> _EXERCISE INPUTS_:
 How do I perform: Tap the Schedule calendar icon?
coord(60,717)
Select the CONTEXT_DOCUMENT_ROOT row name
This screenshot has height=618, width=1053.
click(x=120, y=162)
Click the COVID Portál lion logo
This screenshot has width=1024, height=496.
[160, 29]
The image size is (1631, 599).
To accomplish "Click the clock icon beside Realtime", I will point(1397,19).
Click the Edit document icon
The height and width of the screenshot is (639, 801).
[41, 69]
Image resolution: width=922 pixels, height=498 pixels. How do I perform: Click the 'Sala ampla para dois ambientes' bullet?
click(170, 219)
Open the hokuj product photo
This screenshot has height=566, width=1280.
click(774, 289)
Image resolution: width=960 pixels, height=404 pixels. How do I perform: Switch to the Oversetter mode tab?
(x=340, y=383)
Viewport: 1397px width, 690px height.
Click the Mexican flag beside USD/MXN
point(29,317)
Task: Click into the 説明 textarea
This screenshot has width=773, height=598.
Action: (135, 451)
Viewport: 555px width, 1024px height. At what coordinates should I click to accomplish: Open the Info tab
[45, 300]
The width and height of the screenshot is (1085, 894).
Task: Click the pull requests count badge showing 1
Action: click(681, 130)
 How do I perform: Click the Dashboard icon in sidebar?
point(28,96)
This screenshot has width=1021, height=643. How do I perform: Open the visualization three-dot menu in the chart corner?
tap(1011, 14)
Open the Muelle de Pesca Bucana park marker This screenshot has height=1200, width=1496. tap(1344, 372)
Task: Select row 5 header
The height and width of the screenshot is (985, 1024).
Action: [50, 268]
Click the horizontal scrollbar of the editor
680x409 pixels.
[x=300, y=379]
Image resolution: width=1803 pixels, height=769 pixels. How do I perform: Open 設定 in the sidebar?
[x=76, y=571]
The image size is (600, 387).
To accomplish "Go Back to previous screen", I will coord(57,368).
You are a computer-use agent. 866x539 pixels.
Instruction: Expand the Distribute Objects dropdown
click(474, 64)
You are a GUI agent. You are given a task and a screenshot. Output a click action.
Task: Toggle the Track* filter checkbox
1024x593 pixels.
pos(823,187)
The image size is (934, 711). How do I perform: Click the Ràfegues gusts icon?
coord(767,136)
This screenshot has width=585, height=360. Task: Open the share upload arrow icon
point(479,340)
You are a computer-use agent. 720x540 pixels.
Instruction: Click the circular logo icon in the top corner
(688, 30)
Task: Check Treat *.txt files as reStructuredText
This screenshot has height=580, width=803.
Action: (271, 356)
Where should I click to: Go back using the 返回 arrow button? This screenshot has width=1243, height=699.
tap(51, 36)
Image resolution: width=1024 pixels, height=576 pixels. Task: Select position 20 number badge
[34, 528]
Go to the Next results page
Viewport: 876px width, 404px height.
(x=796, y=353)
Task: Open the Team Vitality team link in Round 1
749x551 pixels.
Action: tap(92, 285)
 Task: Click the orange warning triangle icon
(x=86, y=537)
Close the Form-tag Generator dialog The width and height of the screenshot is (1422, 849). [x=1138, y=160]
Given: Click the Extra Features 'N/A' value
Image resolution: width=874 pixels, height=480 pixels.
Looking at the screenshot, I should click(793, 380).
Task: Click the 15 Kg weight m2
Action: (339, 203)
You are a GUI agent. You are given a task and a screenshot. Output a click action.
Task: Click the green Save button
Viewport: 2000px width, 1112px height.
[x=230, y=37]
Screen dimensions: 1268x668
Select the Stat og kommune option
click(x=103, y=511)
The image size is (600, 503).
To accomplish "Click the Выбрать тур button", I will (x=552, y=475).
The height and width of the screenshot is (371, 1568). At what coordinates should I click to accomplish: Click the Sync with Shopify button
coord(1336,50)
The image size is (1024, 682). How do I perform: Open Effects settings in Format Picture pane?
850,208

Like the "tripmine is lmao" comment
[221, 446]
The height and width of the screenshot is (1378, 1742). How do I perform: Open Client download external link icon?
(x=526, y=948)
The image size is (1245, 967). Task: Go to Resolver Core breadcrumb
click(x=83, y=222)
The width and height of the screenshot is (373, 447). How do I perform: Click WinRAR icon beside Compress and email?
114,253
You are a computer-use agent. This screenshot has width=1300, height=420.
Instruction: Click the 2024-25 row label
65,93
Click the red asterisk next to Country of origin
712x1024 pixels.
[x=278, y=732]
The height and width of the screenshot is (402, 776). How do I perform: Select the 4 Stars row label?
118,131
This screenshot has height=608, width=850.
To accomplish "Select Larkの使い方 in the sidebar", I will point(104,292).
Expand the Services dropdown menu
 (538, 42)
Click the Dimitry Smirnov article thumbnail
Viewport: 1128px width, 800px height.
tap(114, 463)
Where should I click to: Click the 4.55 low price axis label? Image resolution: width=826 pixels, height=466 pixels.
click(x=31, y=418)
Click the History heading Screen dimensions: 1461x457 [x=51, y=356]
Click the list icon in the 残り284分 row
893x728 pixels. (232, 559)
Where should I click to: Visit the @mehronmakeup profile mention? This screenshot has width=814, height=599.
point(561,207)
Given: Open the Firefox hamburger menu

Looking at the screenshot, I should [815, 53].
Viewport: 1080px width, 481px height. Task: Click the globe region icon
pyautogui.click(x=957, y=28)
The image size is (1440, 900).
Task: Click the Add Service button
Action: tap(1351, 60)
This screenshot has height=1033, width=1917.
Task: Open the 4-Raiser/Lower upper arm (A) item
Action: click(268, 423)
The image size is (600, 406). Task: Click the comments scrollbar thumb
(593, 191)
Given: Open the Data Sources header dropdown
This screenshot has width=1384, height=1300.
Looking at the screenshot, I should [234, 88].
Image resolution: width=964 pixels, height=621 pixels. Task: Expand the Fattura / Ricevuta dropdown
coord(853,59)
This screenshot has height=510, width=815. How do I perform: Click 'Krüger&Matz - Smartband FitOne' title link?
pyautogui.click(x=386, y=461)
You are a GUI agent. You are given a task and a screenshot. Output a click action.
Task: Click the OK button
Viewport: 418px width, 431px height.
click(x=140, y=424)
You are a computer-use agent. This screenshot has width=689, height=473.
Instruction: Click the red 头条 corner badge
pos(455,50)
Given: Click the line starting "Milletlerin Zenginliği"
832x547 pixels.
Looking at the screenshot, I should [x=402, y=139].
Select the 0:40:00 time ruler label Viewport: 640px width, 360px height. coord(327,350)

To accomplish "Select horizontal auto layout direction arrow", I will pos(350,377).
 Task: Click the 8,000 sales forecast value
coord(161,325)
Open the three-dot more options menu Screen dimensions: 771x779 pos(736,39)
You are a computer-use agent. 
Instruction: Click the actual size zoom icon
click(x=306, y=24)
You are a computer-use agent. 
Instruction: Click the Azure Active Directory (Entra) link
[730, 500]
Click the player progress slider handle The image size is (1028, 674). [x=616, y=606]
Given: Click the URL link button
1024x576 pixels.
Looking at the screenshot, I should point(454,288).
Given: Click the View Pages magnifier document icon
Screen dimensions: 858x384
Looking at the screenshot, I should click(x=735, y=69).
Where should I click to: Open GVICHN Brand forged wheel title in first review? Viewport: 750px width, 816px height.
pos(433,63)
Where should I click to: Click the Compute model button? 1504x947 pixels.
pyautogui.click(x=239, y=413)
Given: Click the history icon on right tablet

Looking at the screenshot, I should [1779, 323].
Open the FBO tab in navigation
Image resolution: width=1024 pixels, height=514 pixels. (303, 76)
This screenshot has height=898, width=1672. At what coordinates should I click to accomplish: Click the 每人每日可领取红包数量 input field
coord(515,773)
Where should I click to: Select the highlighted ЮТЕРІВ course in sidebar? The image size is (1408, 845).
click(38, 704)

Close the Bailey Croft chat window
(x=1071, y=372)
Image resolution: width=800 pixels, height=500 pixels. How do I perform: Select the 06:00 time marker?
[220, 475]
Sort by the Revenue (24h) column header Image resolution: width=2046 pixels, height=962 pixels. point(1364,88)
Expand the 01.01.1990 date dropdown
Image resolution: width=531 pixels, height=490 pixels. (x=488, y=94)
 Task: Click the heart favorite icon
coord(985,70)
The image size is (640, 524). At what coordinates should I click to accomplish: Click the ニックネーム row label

> _WORK INSTRUCTIONS_:
Within the listing above, locate the line containing "Instruction: Click the circular" and the line containing "has width=1300, height=420.". Reproduce those two lines and all lines between them exactly, with nothing added.

> _REPLY TO THE TASK_:
Instruction: Click the circular logo icon in the top corner
(688, 30)
Task: Check Treat *.txt files as reStructuredText
This screenshot has height=580, width=803.
Action: (271, 356)
Where should I click to: Go back using the 返回 arrow button? This screenshot has width=1243, height=699.
tap(51, 36)
Image resolution: width=1024 pixels, height=576 pixels. Task: Select position 20 number badge
[34, 528]
Go to the Next results page
Viewport: 876px width, 404px height.
(x=796, y=353)
Task: Open the Team Vitality team link in Round 1
749x551 pixels.
Action: tap(92, 285)
 Task: Click the orange warning triangle icon
(x=86, y=537)
Close the Form-tag Generator dialog The width and height of the screenshot is (1422, 849). [x=1138, y=160]
Given: Click the Extra Features 'N/A' value
Image resolution: width=874 pixels, height=480 pixels.
Looking at the screenshot, I should click(793, 380).
Task: Click the 15 Kg weight m2
Action: (339, 203)
You are a GUI agent. You are given a task and a screenshot. Output a click action.
Task: Click the green Save button
Viewport: 2000px width, 1112px height.
[x=230, y=37]
Screen dimensions: 1268x668
Select the Stat og kommune option
click(x=103, y=511)
The image size is (600, 503).
To accomplish "Click the Выбрать тур button", I will (x=552, y=475).
The height and width of the screenshot is (371, 1568). At what coordinates should I click to accomplish: Click the Sync with Shopify button
coord(1336,50)
The image size is (1024, 682). How do I perform: Open Effects settings in Format Picture pane?
850,208

Like the "tripmine is lmao" comment
[221, 446]
The height and width of the screenshot is (1378, 1742). How do I perform: Open Client download external link icon?
(x=526, y=948)
The image size is (1245, 967). Task: Go to Resolver Core breadcrumb
click(x=83, y=222)
The width and height of the screenshot is (373, 447). How do I perform: Click WinRAR icon beside Compress and email?
114,253
You are a computer-use agent. This screenshot has width=1300, height=420.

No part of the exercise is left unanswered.